Die Drogenbeauftragte der Bundesregierung, Marlene Mortler, sieht schon allein aufgrund der von der Studie aufgedeckten sehr unterschiedlichen Konsumenten Handlungsbedarf. Sie fordert zielgruppenspezifische Maßnahmen. Welche Strategien greifen denn hier?
Ich würde mir wünschen, dass die Politik nicht nur von Prävention redet, sondern anpackt. Wobei Prävention nicht bedeutet, in eine Schule zu gehen, einen Koffer zu öffnen und zu sagen: Schau, das ist Crystal und das ist gefährlich. Man muss stattdessen Angebote machen, die den Bedürfnissen der Jugend entsprechen. Nur Information bietet Wissen und Sicherheit. Denn das einzige, was Leute vor Drogenabstürzen schützen kann, sind sie selbst.

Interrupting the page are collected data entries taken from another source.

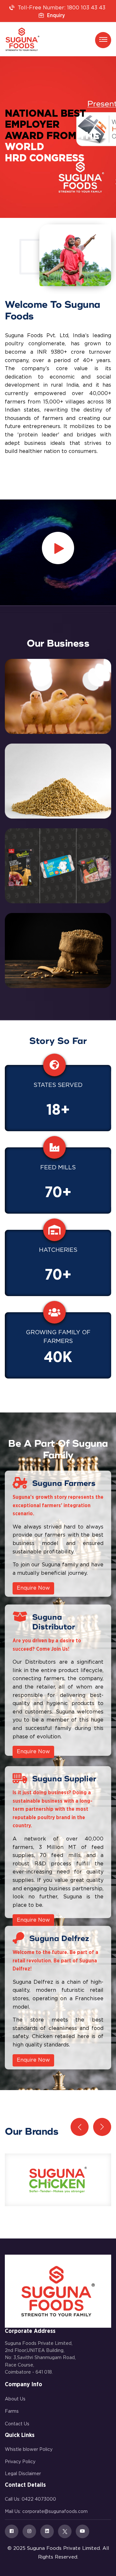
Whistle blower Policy (29, 2450)
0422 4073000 (39, 2499)
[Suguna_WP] (22, 39)
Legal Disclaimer (23, 2474)
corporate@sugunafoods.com (55, 2512)
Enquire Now (33, 1588)
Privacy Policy (20, 2462)
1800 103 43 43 (86, 7)
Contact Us (17, 2424)
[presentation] (80, 2127)
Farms (12, 2411)
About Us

Eins muss uns klar sein: Kontrolliert bekommen wir es nicht. Wir müssen also anders mit der Thematik umgehen und die Jugendlichen in ihrer Entwicklung stärken. Die Kompetenz mit eigenen Schwächen umzugehen, muss man sich erwerben. Dazu brauchen Jugendliche Partner auf Augenhöhe, die mit ihnen offen und ehrlich reden. Pädagogisch geschulte Partner, die helfen, richtige Entscheidungen zu treffen. Ich träume seit Jahren von einem Schulfach “Soziale Kompetenz” – das wäre ein guter Schutz.
Doch nicht nur Schüler nehmen Crystal. Auch Eltern versuchen sich damit über den Alltag zu retten, leistungsfähig zu bleiben. Rund jeder vierte Meth-Konsument hat selbst Kinder. Was bedeutet das langfristig für diese Familien?
Crystal ist kein Puppentheater. Wenn der Konsum sehr regelmäßig oder sogar täglich stattfindet, ist das ein katastrophales Umfeld für Kinder. Ich glaube aber, dass in Familien eher in Krisensituationen konsumiert wird, indem man versucht, Leistung zu bringen, aber keine Kraft mehr da ist. Das gilt für Alleinerziehende zum Beispiel, die kein stützendes Umfeld haben. Wenn man erfährt dass es etwas gibt, das einen durchhalten lässt, dann kommt man in Versuchung.
Diese Konsumenten zu erreichen, das ist die Herausforderung, vor der wir stehen. Denn gerade die, die nur alle paar Wochen oder Monate „mal nachhelfen“, rutschen in eine Abhängigkeit, ohne es zu merken und ohne irgendwelche kriminellen Energien zu haben. Es geht rein darum, seinen Job – auch als Mutter oder Vater – anständig zu machen, nicht müde zu sein. Vom Grund her also um Bedürfnisse, die in Ordnung sind, die aber nicht mehr erfüllt werden können. Hier muss man wertungsfrei ansetzen und Hilfe anbieten.